L’église Mar Addaï de Karamlesse porte le nom d’un des grands évangélisateurs de la Mésopotamie, disciple de Saint Thomas l’apôtre, et connu comme le fondateur de l’Église d’Edesse (aujourd’hui Ourfa, en Turquie).
Le martyrion de l’église Mar Addaï de Karamlesse abrite la tombe du prêtre chaldéen Raghed Ghanni et celles de ses 3 diacres, assassinés par un gang de tueurs masqués, le 3 juin 2007, devant l’église du Saint Esprit de Mossoul.
Le 14 mars 2008, les obsèques de l’archevêque chaldéen de Mossoul-Ninive, Monseigneur Paulos Faraj Raho, se déroulèrent en l’église Mar Addaï de Karamlesse où il fut enterré. Ses funérailles réunirent des milliers de personnes et eurent un immense retentissement.
Visite de la délégation Pax Christi. Église Mar Addaï de Karemlesse. 13 Février 2008 © Pascal Maguesyan
Localisation
L’église Mar Addaï de Karamlesse se situe à 36°18’21.66″N 43°24’53.24″E et 284 mètres d’altitude, à 400 mètres à l’est du Couvent de Sainte Barbe.
Karamlesse, autrefois connue pour son grand souq, se trouve sur la route qui relie Qaraqosh, 5 km au sud, à Bartella, 10 km au nord.
Toponymie
Plusieurs sources sont proposées pour interpréter le nom du village. L’une d’elles renverrait aux mots araméens Karam lét, qui, selon Yaqout al Roumi, voyageur et encyclopédiste du XIIIe siècle, signifieraient « sans vigne ».
L’orientaliste dominicain Jean-Maurice Fiey y voit une autre explication : « le nom de Kar-méš est assyrien, il signifie le village détruit ou les dépôts et apparaît dans les tablettes de Balawat.»[1]
[1] Assyrie Chrétienne, p.400, Jean-Maurice Fiey
Fragments d’une histoire antique
On identifie souvent Karamlesse avec le lieu de la bataille de Gaugamèle qui opposa les armées d’Alexandre le Grand et de Darius III en 331 av. J.-C. Pour le géographe Vital Cuinet, « il est très probable que c’est au nord de Caramless, à partir de ce village jusqu’au Ghazir qu’a eu lieu la bataille (…) La plaine y est extrêmement unie, la cavalerie persane a pu facilement s’y développer[1]». Jean-Maurice Fiey remet en cause cette identification géographique et soutient qu’une « meilleure étude des textes, et surtout la localisation du pont sur le Zab emprunté par les belligérants après le combat, reporte le lieu de la victoire d’Alexandre beaucoup plus vers le nord [2] ».
_______
[1] La Turquie d’Asie, Tome deuxième, Ernest Leroux éditeur, 1891, p.830
[2] Assyrie Chrétienne, p.401, Jean-Maurice Fiey
Fragments d’une histoire chrétienne
La christianisation de Karamlesse semble avoir été assez précoce. Dès 562 les habitants de Karamlesse« aidèrent à la construction du couvent de Bar’Éta, dans la vie duquel il est appelé Karamlaiss le Grand »[1].

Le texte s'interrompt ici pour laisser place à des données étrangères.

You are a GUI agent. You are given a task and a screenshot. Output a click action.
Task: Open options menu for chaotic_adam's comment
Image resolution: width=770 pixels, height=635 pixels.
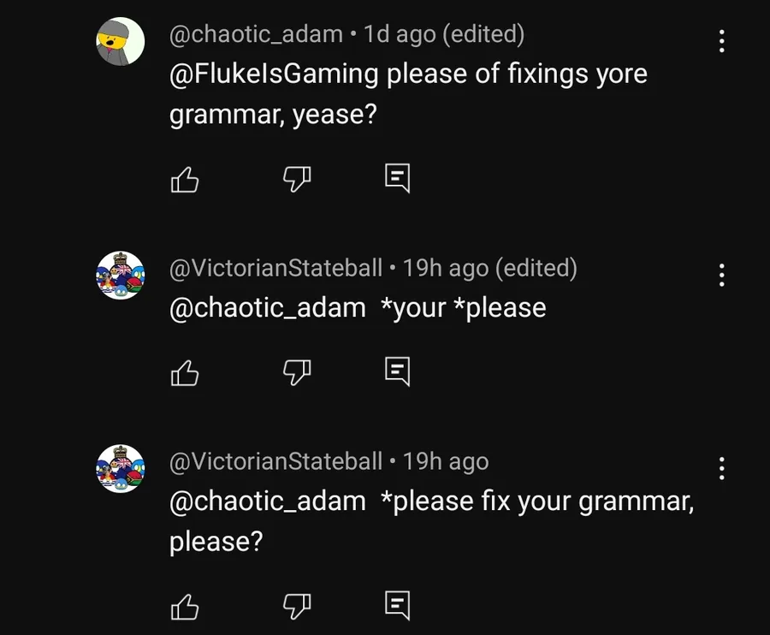[722, 41]
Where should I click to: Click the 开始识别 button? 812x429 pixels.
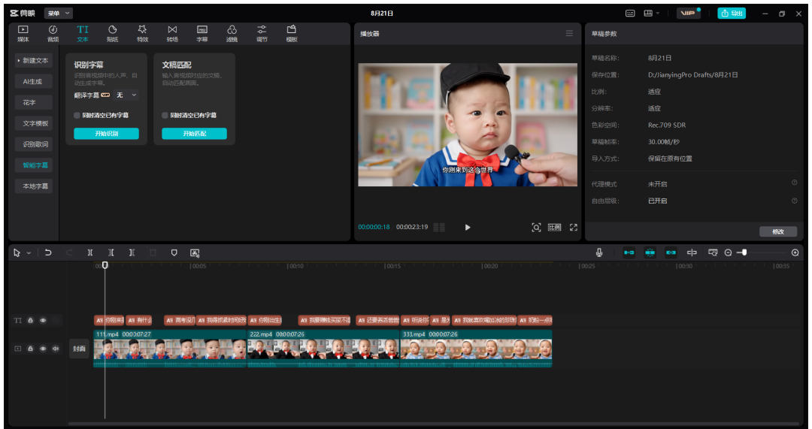106,134
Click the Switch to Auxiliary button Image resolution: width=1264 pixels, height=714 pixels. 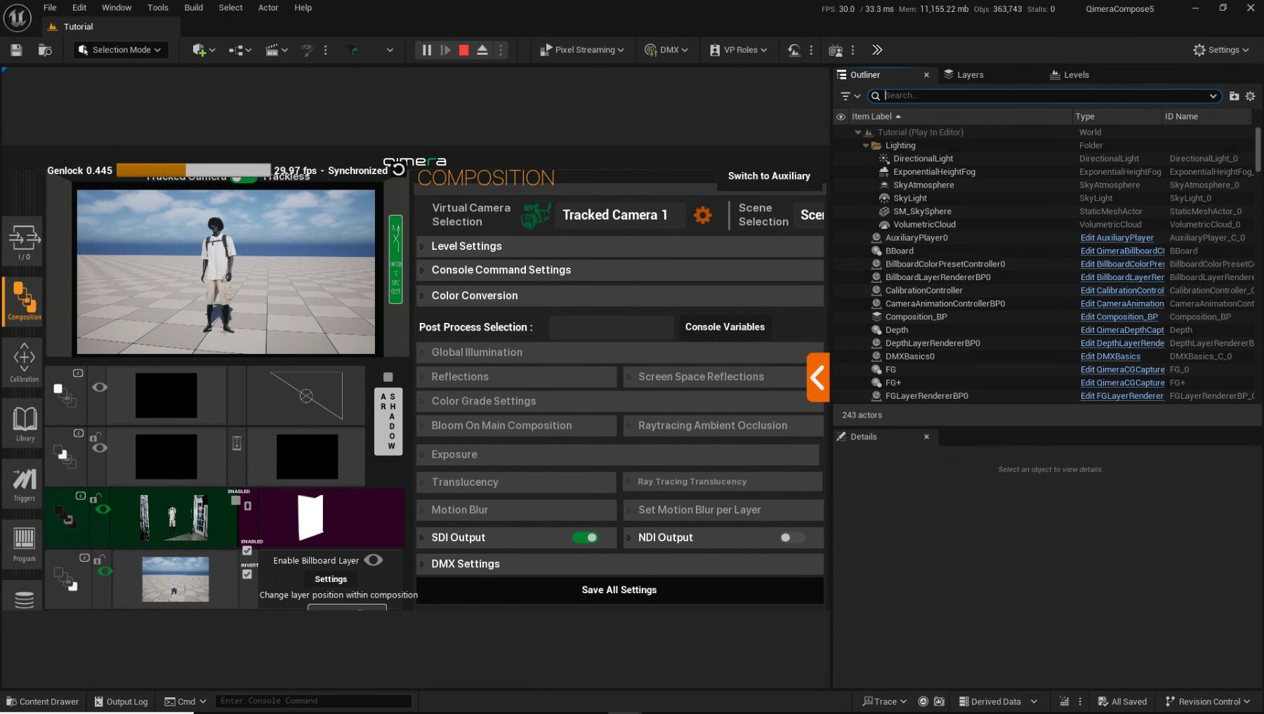pos(768,176)
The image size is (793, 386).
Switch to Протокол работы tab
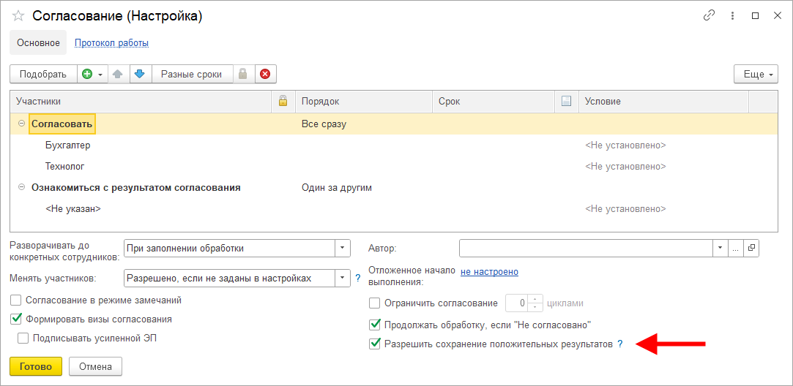pyautogui.click(x=111, y=43)

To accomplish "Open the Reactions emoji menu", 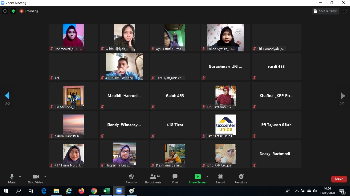I will [x=241, y=179].
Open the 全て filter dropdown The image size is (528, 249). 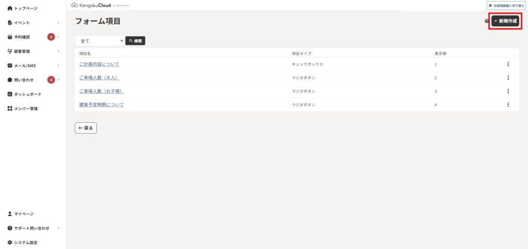[x=100, y=41]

Karamlesse, comme toutes les cités chrétiennes de Mésopotamie, subit toutes sortes d’attaques et de destructions. Ainsi en 1235, rapporte Bar Hebraeus, maphrien syriaque-orthodoxe, savant et écrivain du XIIIe siècle, rapporte que les Mongols assiégèrent Karamlesse. « Les habitants s’enfuirent à l’église que les Mongols encerclèrent. Deux nobles se placèrent aux portes de l’église. L’un d’eux épargnait et laissait la liberté à ceux qui sortaient par sa porte, l’autre passait au fil de l’épée les hommes, femmes et enfants qui passaient par la sienne. »[2] Cet épisode fit l’objet de poèmes et de complaintes qui perdurent jusqu’à nos jours.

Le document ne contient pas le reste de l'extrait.